Questions about the availability of critical care beds, external and the staff to run them; a lack of personal protective equipment (PPE) such as masks and gowns; and inadequate testing capacity, external in the early stages of the pandemic have been asked in London as well as in Edinburgh.
In Scotland, all three issues were among the failings which contributed to the deaths of hundreds of patients who were discharged to care homes without Covid tests, failings which the former Scottish health secretary Jeane Freeman told the inquiry she would regret "for the rest of my life".
And what of lockdown, announced by Ms Sturgeon for Scotland on 23 March 2020?
"The stringent restrictions on our normal day-to-day lives that I'm about to set out are difficult and they are unprecedented," she told the nation.
Was that the right approach?
Politicians of all stripes insisted they were "following the science" in imposing the most dramatic curbs on individual liberty since World War Two but even some scientists disagreed.
Research suggests there was, in the end, little difference in Covid death rates between the UK nations, despite policy divergence in a number of key areas.
Finally, Ms Sturgeon is accused of "playing politics" when she should have been focusing on public health.

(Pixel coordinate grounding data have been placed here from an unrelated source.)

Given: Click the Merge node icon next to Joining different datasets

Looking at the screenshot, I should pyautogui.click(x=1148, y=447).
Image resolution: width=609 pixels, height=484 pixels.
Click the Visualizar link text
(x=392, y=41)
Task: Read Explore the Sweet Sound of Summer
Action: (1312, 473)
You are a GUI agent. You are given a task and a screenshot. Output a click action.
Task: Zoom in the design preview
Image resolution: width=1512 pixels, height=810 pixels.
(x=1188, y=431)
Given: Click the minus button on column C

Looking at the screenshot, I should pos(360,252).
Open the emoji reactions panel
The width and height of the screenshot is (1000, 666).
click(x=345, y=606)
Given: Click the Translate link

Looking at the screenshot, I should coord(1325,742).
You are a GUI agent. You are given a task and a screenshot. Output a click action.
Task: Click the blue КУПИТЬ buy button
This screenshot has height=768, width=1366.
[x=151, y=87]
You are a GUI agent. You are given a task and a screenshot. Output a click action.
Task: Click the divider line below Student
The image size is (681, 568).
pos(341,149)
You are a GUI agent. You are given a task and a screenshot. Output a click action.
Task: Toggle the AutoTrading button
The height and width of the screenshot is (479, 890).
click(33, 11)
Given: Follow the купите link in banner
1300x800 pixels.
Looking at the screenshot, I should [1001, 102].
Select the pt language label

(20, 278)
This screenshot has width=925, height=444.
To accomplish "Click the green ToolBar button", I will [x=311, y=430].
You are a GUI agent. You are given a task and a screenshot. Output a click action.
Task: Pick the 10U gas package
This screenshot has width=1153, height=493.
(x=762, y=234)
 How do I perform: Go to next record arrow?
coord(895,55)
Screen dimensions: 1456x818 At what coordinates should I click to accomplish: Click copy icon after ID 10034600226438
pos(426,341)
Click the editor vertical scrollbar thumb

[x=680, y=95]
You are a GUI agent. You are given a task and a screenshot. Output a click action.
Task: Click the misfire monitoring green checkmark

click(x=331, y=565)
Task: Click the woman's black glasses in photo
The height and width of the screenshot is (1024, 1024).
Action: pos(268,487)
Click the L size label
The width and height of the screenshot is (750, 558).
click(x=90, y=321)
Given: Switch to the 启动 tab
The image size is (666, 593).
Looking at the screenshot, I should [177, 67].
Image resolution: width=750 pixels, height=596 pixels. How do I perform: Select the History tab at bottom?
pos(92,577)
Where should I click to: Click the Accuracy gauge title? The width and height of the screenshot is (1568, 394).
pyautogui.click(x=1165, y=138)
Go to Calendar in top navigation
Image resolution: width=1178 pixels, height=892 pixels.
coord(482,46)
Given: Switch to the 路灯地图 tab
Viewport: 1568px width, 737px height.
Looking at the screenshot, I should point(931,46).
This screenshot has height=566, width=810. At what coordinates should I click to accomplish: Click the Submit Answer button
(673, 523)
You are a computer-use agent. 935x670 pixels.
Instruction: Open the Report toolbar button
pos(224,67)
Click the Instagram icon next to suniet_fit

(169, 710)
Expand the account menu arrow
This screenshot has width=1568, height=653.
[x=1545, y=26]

This is an allegation she has always strongly denied.
The specific charge is that she sought divergence with the UK government for political ends - to appear more compassionate, more cautious and, well, more Scottish.
The inquiry heard that Ms Lloyd wrote to Ms Sturgeon in November 2020 expressing the chief of staff's desire to create "a good old-fashioned rammy" with the Tories.
Ms Lloyd's explanation was that she was trying to force the Treasury to provide more funding for necessary public health interventions.
But the UK government minister Michael Gove told the hearings the comments suggested a "search for political conflict" from a party whose aim was to "destroy the United Kingdom".
He too though was accused of politicising the pandemic.
On 21 July 2020, Mr Gove presented a paper to his colleagues entitled "State of the Union", external which suggested that voters in Scotland believed Ms Sturgeon's government was getting its pandemic response right and Mr Johnson's was getting it wrong.
"There is a real opportunity to outline how being part of the Union has significantly reduced the hardship faced by individuals and businesses across the UK," he wrote.
Two days later the prime minister was in Orkney talking about the "sheer might" of the union with England. Ms Sturgeon responded by saying his visit highlighted the case for the independence.
The inquiry must consider whether any of this constitutional wrangling made any actual difference to the pandemic response.
It is also examining the structures of devolution and whether or not the right powers rest in the right places.
Inquiry counsel Jamie Dawson KC has repeatedly asked whether Scotland would have been better served if the UK government had taken the key decisions about how to respond to the pandemic and the Scottish government had simply implemented them.
A recommendation of that nature from Baroness Hallett, 25 years after devolution was established, would be controversial to say the least.
Whatever she concludes, it appears that both Ms Sturgeon and Mr Johnson retained their respective political philosophies throughout the pandemic which can hardly be regarded as a surprise.